[Data on locating visible targets]
==============================
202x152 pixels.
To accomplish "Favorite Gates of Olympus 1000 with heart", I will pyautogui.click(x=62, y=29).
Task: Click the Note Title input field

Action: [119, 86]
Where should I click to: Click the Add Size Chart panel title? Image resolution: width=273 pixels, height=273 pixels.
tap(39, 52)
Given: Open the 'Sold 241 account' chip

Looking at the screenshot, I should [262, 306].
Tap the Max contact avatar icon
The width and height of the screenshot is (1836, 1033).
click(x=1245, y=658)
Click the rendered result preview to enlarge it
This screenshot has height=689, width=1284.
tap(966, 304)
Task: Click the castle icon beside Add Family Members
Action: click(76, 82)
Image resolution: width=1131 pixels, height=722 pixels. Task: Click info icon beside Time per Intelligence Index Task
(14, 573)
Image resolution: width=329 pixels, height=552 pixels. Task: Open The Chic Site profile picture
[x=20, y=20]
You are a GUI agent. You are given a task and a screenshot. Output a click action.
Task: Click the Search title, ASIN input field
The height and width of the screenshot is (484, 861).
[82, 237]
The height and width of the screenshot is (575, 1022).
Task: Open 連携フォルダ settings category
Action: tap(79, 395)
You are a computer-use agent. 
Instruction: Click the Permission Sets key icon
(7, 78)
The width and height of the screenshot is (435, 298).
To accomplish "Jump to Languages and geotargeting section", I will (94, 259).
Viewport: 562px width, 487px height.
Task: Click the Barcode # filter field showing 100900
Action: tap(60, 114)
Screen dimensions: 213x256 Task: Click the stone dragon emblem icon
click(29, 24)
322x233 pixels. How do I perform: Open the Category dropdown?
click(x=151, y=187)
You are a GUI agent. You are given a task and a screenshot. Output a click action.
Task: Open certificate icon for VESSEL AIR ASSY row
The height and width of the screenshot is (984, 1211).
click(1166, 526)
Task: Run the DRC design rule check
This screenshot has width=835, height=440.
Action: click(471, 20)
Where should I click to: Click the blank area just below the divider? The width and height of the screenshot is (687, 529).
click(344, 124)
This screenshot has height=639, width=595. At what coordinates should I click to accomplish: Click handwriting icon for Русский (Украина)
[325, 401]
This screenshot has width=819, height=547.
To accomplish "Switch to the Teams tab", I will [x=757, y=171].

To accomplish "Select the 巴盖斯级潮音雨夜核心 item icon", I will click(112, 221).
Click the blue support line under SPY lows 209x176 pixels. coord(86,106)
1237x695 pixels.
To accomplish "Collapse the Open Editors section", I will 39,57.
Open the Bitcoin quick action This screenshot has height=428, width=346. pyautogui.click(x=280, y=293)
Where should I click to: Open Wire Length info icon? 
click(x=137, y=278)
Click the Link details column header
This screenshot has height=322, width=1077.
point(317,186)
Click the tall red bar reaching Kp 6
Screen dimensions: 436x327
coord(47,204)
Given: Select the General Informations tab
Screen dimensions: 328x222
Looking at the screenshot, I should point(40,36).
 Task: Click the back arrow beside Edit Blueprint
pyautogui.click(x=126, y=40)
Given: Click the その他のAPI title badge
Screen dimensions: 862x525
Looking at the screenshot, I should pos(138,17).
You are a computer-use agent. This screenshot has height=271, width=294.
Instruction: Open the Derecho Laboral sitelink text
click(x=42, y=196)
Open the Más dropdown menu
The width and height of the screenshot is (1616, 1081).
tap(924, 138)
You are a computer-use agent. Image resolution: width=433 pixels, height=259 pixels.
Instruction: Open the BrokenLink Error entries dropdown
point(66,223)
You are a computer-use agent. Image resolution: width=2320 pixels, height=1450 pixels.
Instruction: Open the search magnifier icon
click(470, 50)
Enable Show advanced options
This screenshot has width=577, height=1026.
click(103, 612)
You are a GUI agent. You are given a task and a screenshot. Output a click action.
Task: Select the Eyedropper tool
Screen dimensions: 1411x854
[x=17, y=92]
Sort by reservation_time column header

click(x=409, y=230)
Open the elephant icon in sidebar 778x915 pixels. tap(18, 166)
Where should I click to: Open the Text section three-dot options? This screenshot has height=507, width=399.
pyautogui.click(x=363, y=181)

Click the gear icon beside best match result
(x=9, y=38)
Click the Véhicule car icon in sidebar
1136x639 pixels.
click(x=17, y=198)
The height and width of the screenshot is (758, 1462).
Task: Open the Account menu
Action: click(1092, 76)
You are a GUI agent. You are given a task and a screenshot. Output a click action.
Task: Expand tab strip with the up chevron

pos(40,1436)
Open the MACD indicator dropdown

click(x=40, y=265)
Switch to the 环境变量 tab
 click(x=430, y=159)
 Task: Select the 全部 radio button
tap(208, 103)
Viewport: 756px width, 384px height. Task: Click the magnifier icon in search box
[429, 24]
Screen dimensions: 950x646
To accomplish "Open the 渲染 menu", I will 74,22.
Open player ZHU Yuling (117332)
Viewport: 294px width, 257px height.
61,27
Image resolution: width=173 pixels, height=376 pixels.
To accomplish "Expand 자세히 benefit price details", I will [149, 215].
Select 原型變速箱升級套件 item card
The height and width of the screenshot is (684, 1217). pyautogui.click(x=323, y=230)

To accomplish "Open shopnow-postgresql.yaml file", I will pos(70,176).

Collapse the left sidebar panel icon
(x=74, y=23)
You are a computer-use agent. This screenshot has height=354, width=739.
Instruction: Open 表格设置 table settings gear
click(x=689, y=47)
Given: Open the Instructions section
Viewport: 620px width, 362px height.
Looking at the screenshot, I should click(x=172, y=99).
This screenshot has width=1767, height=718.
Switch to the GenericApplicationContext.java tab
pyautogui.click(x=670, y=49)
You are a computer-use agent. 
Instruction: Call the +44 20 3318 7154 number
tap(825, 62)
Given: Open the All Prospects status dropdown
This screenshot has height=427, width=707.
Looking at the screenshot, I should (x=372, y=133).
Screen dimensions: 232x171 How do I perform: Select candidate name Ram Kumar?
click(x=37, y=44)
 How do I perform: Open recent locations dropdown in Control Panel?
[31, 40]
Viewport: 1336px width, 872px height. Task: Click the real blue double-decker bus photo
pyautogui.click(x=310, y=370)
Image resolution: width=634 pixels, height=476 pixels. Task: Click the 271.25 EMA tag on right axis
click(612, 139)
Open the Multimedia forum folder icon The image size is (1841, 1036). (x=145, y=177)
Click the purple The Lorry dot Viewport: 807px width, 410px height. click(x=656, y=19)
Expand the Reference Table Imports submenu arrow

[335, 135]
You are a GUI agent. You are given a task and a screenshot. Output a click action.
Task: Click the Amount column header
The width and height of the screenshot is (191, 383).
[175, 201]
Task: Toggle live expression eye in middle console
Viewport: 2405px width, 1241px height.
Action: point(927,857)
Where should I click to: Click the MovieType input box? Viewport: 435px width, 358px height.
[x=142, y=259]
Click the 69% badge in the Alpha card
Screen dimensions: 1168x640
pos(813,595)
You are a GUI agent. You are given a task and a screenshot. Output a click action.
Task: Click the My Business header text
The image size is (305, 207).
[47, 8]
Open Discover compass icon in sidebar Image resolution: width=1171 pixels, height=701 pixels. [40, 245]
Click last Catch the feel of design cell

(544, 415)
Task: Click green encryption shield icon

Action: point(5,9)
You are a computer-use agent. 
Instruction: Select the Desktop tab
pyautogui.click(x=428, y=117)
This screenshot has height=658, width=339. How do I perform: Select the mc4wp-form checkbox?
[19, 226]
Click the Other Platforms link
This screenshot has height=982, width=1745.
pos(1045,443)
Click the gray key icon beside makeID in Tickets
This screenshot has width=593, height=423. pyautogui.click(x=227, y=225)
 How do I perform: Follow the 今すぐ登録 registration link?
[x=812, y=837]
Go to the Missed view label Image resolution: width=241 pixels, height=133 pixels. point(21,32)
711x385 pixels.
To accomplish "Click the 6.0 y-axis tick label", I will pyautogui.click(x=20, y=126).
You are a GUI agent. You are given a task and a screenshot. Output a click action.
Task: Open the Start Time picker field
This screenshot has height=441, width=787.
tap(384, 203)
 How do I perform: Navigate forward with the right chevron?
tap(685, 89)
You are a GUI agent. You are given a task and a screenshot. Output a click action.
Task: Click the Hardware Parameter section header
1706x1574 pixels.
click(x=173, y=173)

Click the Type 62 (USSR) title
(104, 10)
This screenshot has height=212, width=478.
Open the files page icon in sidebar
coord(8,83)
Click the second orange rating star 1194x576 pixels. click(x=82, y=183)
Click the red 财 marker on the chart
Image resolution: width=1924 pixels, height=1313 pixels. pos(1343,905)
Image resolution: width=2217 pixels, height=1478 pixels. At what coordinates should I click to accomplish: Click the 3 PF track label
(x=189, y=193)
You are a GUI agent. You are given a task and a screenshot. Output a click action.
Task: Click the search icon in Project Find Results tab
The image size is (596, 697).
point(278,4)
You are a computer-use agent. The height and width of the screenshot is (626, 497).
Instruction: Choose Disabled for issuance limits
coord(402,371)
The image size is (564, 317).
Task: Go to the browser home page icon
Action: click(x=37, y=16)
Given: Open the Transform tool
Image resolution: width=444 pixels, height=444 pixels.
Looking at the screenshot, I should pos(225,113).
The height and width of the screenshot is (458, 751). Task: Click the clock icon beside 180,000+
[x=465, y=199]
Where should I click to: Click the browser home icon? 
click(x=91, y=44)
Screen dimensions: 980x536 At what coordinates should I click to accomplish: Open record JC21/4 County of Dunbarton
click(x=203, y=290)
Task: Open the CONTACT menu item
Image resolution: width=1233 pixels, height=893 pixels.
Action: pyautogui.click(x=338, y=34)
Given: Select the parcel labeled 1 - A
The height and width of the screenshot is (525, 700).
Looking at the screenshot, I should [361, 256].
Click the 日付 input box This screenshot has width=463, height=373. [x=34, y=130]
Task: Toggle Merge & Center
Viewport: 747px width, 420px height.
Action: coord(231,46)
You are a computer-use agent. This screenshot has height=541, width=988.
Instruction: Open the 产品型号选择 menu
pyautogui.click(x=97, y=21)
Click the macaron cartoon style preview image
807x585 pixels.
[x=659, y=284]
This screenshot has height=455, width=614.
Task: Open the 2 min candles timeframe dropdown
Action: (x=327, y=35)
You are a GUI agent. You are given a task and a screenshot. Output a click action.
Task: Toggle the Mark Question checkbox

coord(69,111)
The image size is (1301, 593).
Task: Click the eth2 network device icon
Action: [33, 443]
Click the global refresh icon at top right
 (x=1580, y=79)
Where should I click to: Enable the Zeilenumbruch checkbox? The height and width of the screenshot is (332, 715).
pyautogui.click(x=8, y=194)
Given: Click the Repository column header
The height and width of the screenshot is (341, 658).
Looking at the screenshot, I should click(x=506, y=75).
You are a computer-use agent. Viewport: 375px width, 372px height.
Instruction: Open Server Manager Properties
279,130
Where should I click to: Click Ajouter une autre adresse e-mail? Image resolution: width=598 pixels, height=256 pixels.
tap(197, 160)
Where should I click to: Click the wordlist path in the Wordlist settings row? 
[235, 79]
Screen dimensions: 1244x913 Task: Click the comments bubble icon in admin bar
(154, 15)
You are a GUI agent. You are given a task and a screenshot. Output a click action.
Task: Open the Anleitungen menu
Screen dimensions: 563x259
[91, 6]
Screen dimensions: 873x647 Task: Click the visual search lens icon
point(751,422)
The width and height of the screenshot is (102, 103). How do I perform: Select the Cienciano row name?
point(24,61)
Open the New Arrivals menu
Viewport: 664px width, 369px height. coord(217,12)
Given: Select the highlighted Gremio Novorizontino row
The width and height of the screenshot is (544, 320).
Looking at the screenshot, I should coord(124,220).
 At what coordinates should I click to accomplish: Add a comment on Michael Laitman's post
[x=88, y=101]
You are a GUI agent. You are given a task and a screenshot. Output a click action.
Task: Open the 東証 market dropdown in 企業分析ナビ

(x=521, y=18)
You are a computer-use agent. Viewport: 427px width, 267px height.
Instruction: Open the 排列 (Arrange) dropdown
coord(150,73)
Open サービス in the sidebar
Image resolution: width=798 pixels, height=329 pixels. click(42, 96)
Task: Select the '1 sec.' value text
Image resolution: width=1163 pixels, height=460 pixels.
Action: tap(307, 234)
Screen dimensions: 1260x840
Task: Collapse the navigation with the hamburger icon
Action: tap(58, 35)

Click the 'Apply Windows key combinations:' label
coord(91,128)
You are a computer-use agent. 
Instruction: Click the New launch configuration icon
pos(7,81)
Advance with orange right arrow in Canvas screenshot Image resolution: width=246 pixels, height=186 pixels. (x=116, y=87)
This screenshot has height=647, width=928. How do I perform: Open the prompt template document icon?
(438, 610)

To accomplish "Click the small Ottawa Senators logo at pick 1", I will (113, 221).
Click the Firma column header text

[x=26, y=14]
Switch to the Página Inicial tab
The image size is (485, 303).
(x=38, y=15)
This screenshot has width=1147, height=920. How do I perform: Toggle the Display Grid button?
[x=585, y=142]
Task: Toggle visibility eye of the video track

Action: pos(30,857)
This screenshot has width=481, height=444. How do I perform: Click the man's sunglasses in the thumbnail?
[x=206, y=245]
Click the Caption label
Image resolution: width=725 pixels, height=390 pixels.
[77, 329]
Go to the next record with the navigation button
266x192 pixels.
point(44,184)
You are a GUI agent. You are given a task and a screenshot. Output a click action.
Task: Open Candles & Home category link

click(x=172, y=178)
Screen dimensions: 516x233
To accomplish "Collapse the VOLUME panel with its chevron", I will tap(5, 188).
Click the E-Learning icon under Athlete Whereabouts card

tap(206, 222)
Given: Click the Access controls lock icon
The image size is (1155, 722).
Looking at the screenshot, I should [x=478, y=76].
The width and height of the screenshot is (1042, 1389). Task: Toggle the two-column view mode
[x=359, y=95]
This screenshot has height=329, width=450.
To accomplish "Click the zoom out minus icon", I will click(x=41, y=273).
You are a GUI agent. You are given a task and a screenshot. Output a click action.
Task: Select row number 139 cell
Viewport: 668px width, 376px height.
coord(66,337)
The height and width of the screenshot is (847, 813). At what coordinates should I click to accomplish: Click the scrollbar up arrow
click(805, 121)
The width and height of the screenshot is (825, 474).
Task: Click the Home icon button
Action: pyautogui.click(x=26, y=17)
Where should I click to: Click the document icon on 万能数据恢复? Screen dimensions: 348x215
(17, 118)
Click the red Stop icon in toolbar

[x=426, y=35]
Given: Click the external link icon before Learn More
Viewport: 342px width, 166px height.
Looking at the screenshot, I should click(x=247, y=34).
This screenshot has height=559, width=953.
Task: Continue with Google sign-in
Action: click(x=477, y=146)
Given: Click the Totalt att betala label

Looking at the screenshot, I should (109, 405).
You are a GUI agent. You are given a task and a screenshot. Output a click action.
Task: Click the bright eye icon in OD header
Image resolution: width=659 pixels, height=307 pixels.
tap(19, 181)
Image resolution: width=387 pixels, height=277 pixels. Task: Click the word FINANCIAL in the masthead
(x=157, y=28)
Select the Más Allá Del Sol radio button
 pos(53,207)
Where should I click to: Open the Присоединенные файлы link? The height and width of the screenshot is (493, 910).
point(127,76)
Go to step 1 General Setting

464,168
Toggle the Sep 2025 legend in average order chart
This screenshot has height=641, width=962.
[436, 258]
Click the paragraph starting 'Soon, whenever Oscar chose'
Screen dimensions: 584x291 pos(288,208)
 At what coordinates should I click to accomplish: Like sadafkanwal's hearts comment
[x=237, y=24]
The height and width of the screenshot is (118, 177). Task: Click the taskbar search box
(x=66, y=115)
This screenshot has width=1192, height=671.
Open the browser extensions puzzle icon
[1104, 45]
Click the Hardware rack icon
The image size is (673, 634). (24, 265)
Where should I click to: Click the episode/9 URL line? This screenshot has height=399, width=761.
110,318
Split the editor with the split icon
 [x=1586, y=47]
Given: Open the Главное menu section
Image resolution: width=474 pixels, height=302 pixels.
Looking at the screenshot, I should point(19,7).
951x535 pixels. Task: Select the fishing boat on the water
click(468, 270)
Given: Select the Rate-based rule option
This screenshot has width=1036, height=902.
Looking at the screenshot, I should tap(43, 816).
==============================
PROBLEM DESCRIPTION
Repeat the items starting at the line containing "Click the second" and ending at the line containing "click(x=203, y=290)", including both of those lines.

TASK RESPONSE
Click the second orange rating star 1194x576 pixels. click(x=82, y=183)
Click the red 财 marker on the chart
Image resolution: width=1924 pixels, height=1313 pixels. pos(1343,905)
Image resolution: width=2217 pixels, height=1478 pixels. At what coordinates should I click to accomplish: Click the 3 PF track label
(x=189, y=193)
You are a GUI agent. You are given a task and a screenshot. Output a click action.
Task: Click the search icon in Project Find Results tab
The image size is (596, 697).
point(278,4)
You are a computer-use agent. The height and width of the screenshot is (626, 497).
Instruction: Choose Disabled for issuance limits
coord(402,371)
The image size is (564, 317).
Task: Go to the browser home page icon
Action: click(x=37, y=16)
Given: Open the Transform tool
Image resolution: width=444 pixels, height=444 pixels.
Looking at the screenshot, I should pos(225,113).
The height and width of the screenshot is (458, 751). Task: Click the clock icon beside 180,000+
[x=465, y=199]
Where should I click to: Click the browser home icon? 
click(x=91, y=44)
Screen dimensions: 980x536 At what coordinates should I click to accomplish: Open record JC21/4 County of Dunbarton
click(x=203, y=290)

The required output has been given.